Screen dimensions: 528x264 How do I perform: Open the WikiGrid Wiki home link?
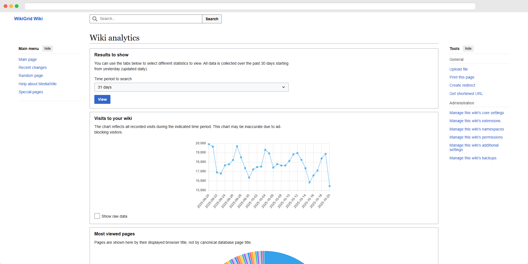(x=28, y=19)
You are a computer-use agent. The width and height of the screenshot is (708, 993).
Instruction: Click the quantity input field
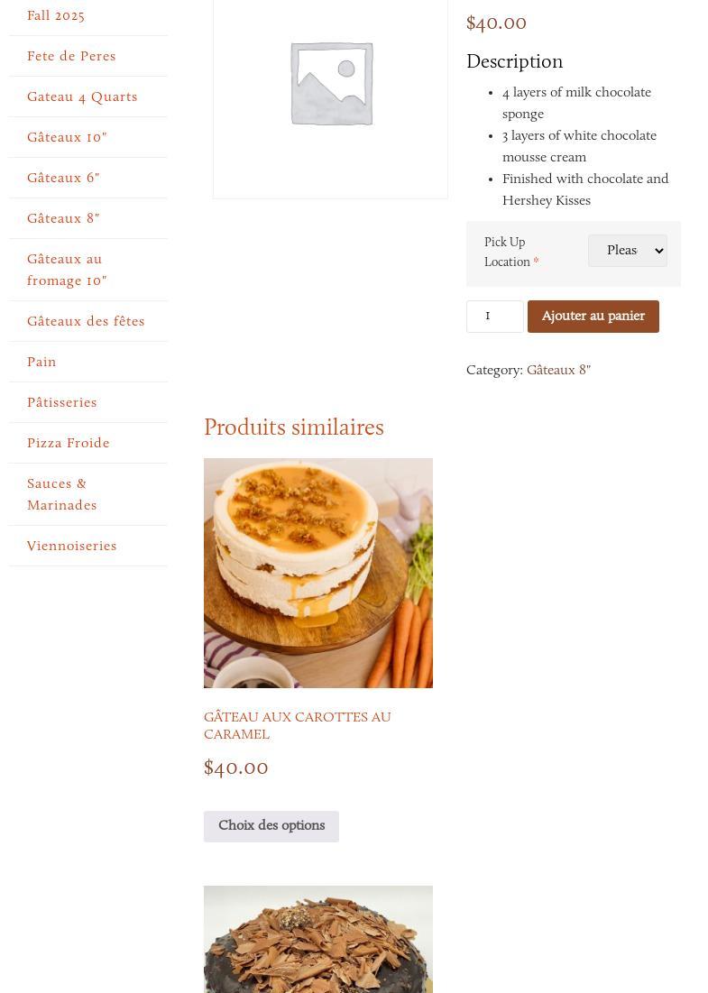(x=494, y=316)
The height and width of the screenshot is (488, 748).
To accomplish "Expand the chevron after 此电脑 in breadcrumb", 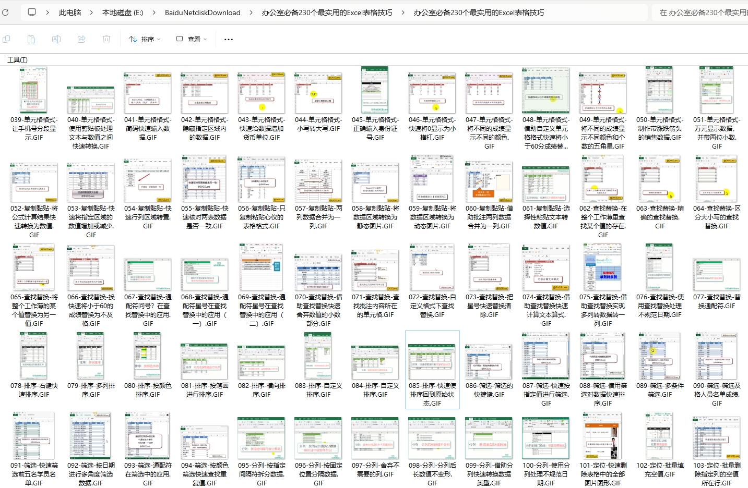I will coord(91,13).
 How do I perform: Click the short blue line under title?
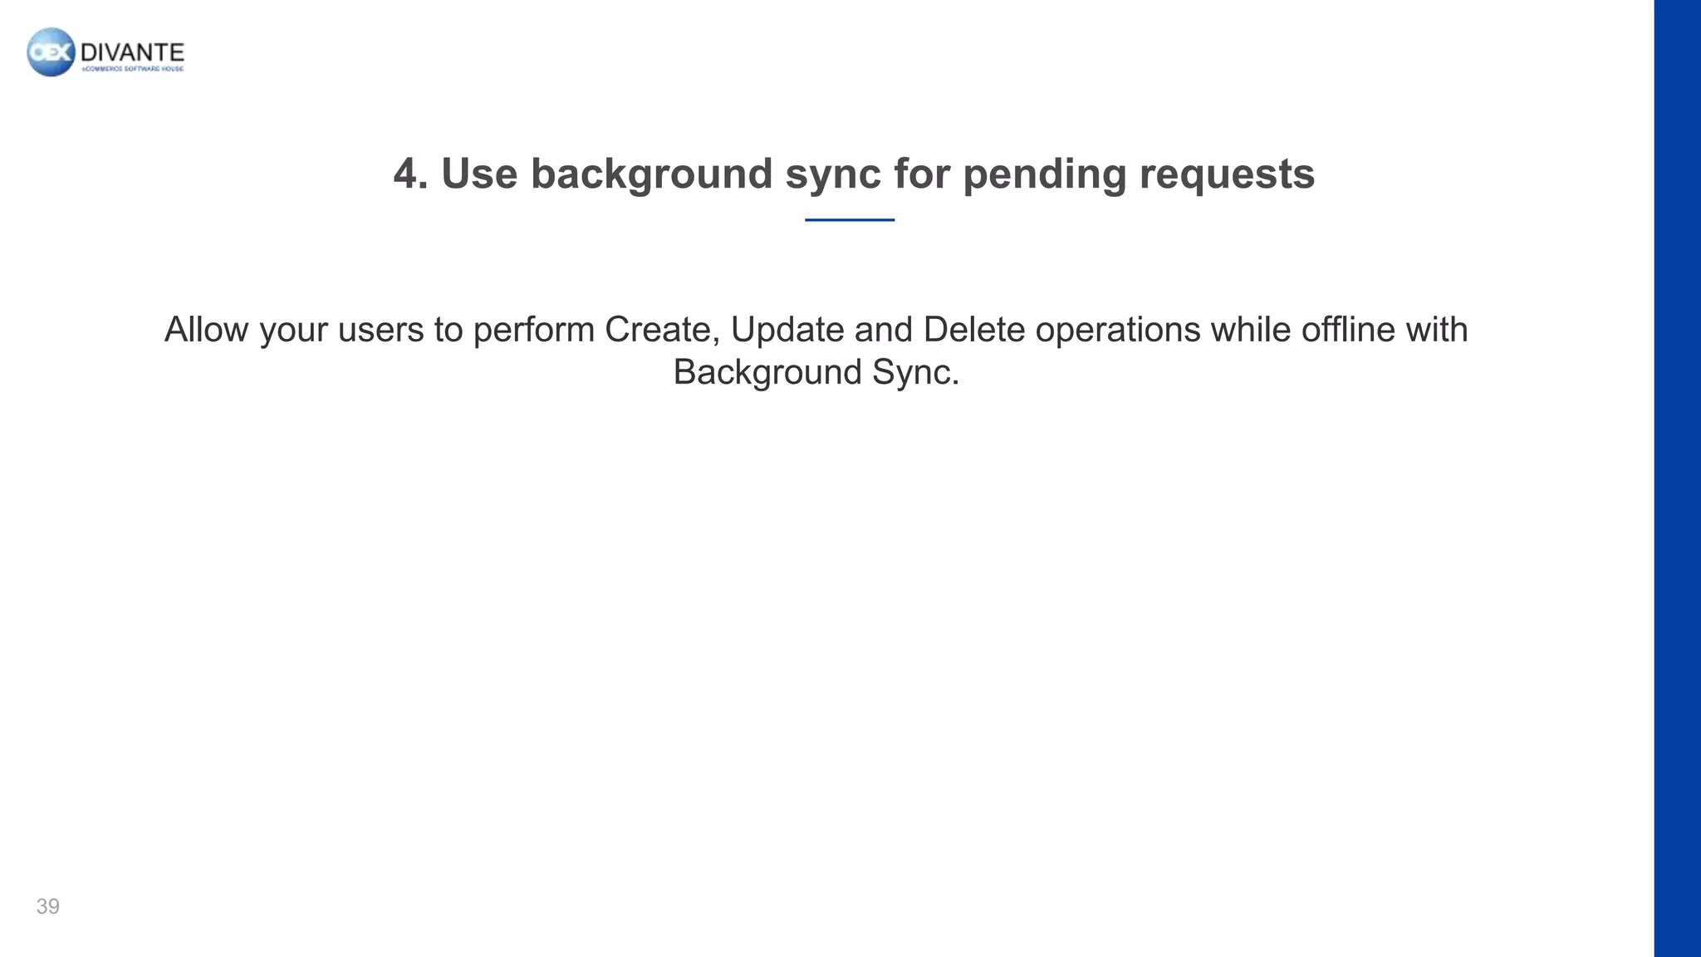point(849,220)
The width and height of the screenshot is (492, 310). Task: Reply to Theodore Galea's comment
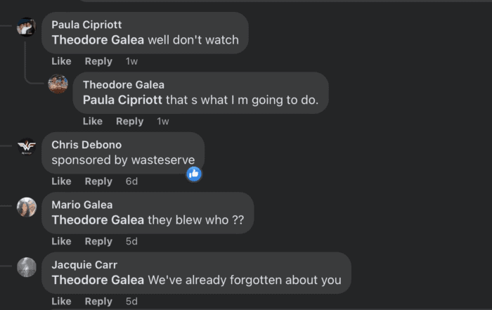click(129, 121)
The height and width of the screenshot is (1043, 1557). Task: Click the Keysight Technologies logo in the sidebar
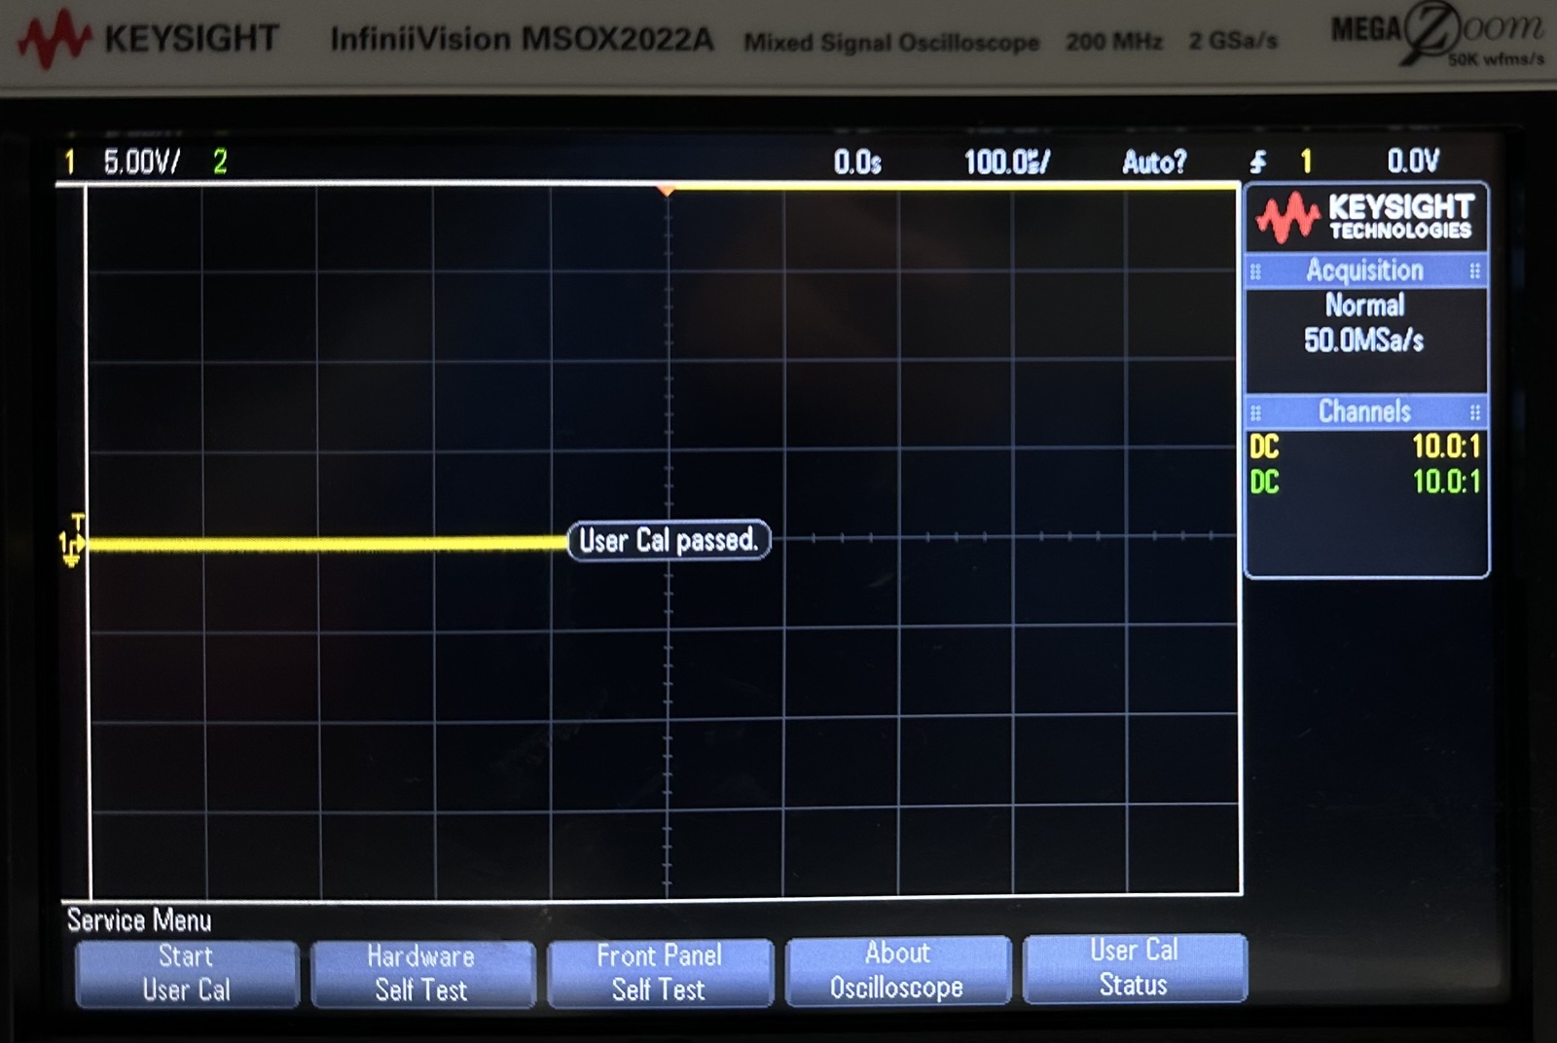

··········

Change "Task" to "Instruction" in the part of the items that opens with the line containing "The width and height of the screenshot is (492, 310)." and closes with the end of the items, keeping everything else the same. Write out only that part, and leave the pictures out.

The width and height of the screenshot is (492, 310). Instruction: Reply to Theodore Galea's comment
click(129, 121)
The height and width of the screenshot is (1043, 1557). Instruction: Click the Keysight Technologies logo in the sidebar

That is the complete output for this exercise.